## BEGIN GIVEN RECORDS
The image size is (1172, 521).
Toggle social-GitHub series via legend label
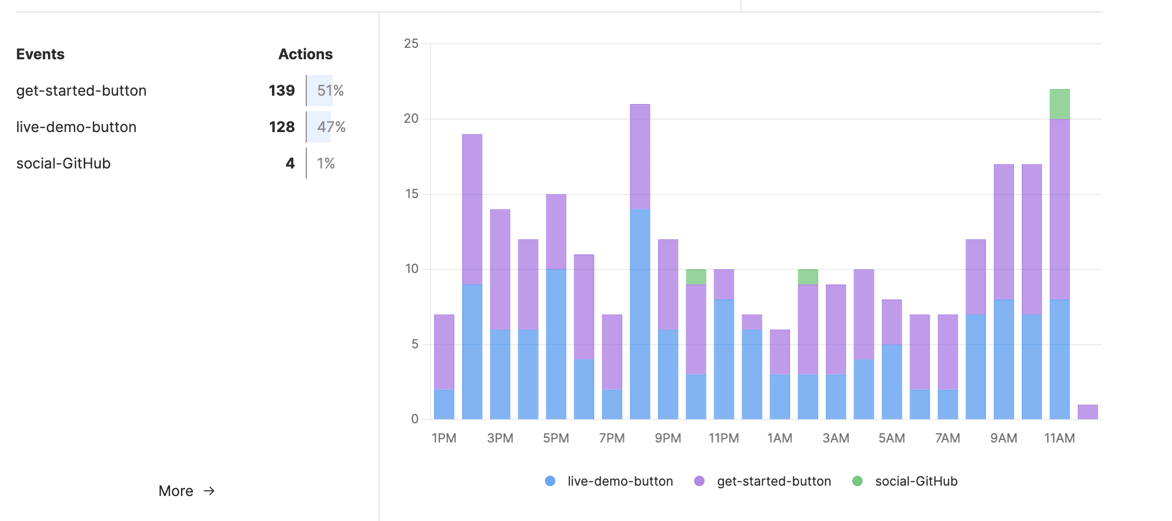click(x=916, y=481)
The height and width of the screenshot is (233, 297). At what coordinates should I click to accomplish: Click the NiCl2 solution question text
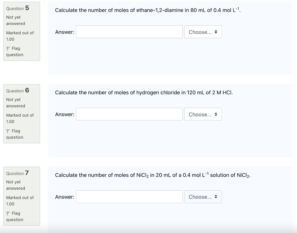click(x=153, y=175)
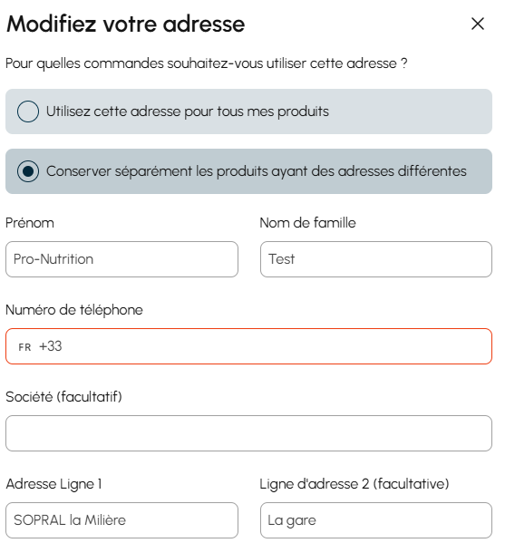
## END GIVEN RECORDS
- [WRITTEN INSTRUCTION]
Can you write out every line of the listing above word for word, leaving out the pictures?

- [WRITTEN SOLUTION]
The image size is (1172, 521).
Toggle social-GitHub series via legend label
click(x=916, y=481)
The height and width of the screenshot is (233, 297). At what coordinates should I click to accomplish: Click the NiCl2 solution question text
click(x=153, y=175)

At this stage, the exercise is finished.